Title: how to dump or parse information from all available blocks on a full-node Post by: citb0in on October 05, 2022, 04:34:29 PM Hi all,
please excuse if this has been already answered but I really searched and didn't find any helpful ressource. Let's say I wanna dump the field "merkleroot" of blocks 700,000 to 750,000 and save the results each per line so the output.lst contains 50,001 lines in total. What is the most efficient and fastes way to parse such information without the use of public (RESTful) API servers? I'd like to search locally on my full-node. Unfortunately I have no clue how to grep for this information from the existing binary files under ~/.bitcoin/blocks/blk*.dat For performance reasons I also want avoid running commands like this ... Code: bitcoin-cli getblock $(bitcoin-cli getblockhash 700000) |grep -i merkle thanks for any hints in advance.

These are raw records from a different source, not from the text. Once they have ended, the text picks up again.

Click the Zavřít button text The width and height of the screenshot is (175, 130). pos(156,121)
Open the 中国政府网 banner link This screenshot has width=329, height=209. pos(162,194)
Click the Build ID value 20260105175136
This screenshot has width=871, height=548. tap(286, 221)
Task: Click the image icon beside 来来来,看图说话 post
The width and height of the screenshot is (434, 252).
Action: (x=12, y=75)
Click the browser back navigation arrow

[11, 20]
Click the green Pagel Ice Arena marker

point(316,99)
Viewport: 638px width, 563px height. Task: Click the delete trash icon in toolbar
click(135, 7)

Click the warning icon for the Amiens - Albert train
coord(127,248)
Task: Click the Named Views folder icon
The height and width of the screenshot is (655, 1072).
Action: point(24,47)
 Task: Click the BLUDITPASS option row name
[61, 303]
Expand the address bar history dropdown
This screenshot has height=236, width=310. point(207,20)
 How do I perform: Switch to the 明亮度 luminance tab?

PP. Which bitcoin-cli command does list the available blocks that a pruned node contains? Title: Re: how to dump or parse information from all available blocks on a full-node Post by: PawGo on October 05, 2022, 04:45:13 PM Take a look at https://github.com/gcarq/rusty-blockparser
It takes some time to process blocks, but that app is highly configurable and you may easily dump the data you need to the file. Title: Re: how to dump or parse information from all available blocks on a full-node Post by: citb0in on October 05, 2022, 04:56:03 PM Thank you!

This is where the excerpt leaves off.